This case is before the court on the demurrer of the third-party defendants to the third-party motion for judgment. The allegations of the third-party motion for judgment, which on demurrer must b taken as true, are that by a sales contract dated December 11, 1986, the third-party plaintiffs, Chong and Myung Kim, agreed to purchase certain property in the City of Richmond from J. T. Welton and W. O. Lucy, the third-party defendants. Settlement on the contract occurred on March 5, 1987. After settlement, the Kims were notified by the City of Richmond that the subject property was in violation of certain safety requirements because of the existence on the property of certain underground tanks which contained contaminated material. The Kims allege that the existence of the tanks constituted a latent defect, that Welton and Lucy knew or should have known of their existence, and that Welton and Lucy had a duty to disclose that fact *288to the Kims. In addition, the Kims point to a provision in the sales contract requiring the sellers to "remove fixtures and debris from inside of building and parking lot" as a requirement that the sellers pay for removing the tanks, that cost being the amount sought from the Kims by the first-party plaintiff, the company which removed the tanks.1
The demurrer filed by Welton and Lucy challenges the sufficiency of the third-party motion for judgment. Specifically, Welton and Lucy allege that the Kims have not stated a cause of action because (1) the sales contract states that the property was being purchased "as is"; and (2) the contract further recites that the Kims had conducted a satisfactory inspection of the property prior to signing the contract.2 Thus, according to Welton and Lucy, all conditions of the contract, including the requirement that the sellers remove fixtures and debris from the property, were merged into the deed. By accepting the deed, the sellers argue, the Kims are now estopped as a matter of law from alleging latent defects. The court does not agree with either ground.
First, with respect to the "as is" language in the sales contract, that language must be read in relation to the contract as a whole. While the contract does recite that the buyers "are buying the property in ‘as is’ condition," that same contract also requires, as previously noted, that the sellers "remove fixtures and debris from inside of building and parking lot." Thus, the term "as is" in this particular contract apparently meant something other than what is normally meant by that term in sales contracts. At most, it meant "as is" without fixtures *289and debris.3 Accordingly, the "as is" language cannot support sustaining the demurrer here.
Similarly, the sellers’ argument concerning the contract provision about the Kims "satisfactory inspection" also does not warrant sustaining the demurrer.
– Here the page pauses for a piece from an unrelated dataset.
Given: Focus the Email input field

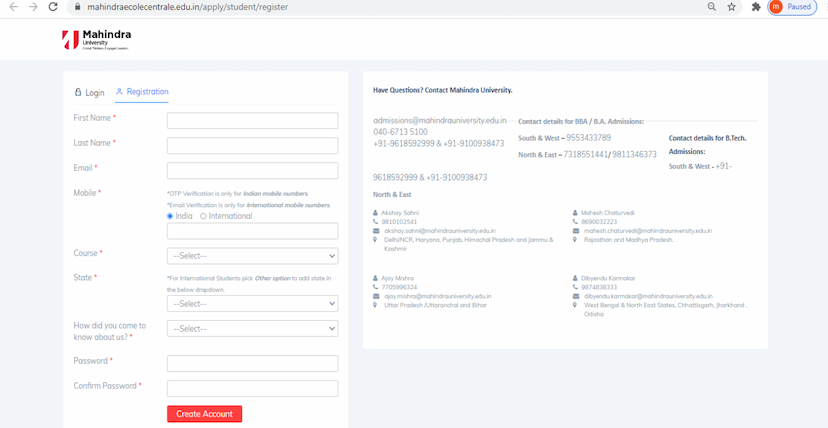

This is so because even after that "satisfactory inspection," the contract still required the sellers to remove the debris and fixtures. Moreover, the sellers’ contention that the Kims are estopped from alleging latent defects because of a merger of the sales contract into the deed is directly contrary to the holdings in Collins v. Lyon, 181 Va. 230, 24 S.E.2d 572 (1943), Sale v. Figg, 164 Va. 402, 180 S.E. 173 (1935), and numerous other Virginia cases that an antecedent contract which contains provisions imposing obligations on a party other than those pertaining to title or possession, and creates rights collateral to or independent of the conveyance, is not merged into the deed, but survives it. See also 38 A.L.R. 2d 1310, 1315, 1320-21. Thus, there is no estoppel here.
The first-party motion for judgment also lists in the caption Matrix Construction Company of Virginia as a defendant. That motion for judgment, however, makes no mention of Matrix. Matrix has filed no responsive pleadings, and the court questions whether proper service has been made on that company. No ruling on these matters is made here.
Since the sales contract was attached as an exhibit to the third-party motion for judgment, it can be considered on demurrer. See 6A M.J. Demurrers, sect. 26, and the cases cited therein.
Of course, whether the underground tanks are within the class of things contemplated by the parties as being "debris” or "fixtures” is a matter of proof, and the court does not reach that question on demurrer.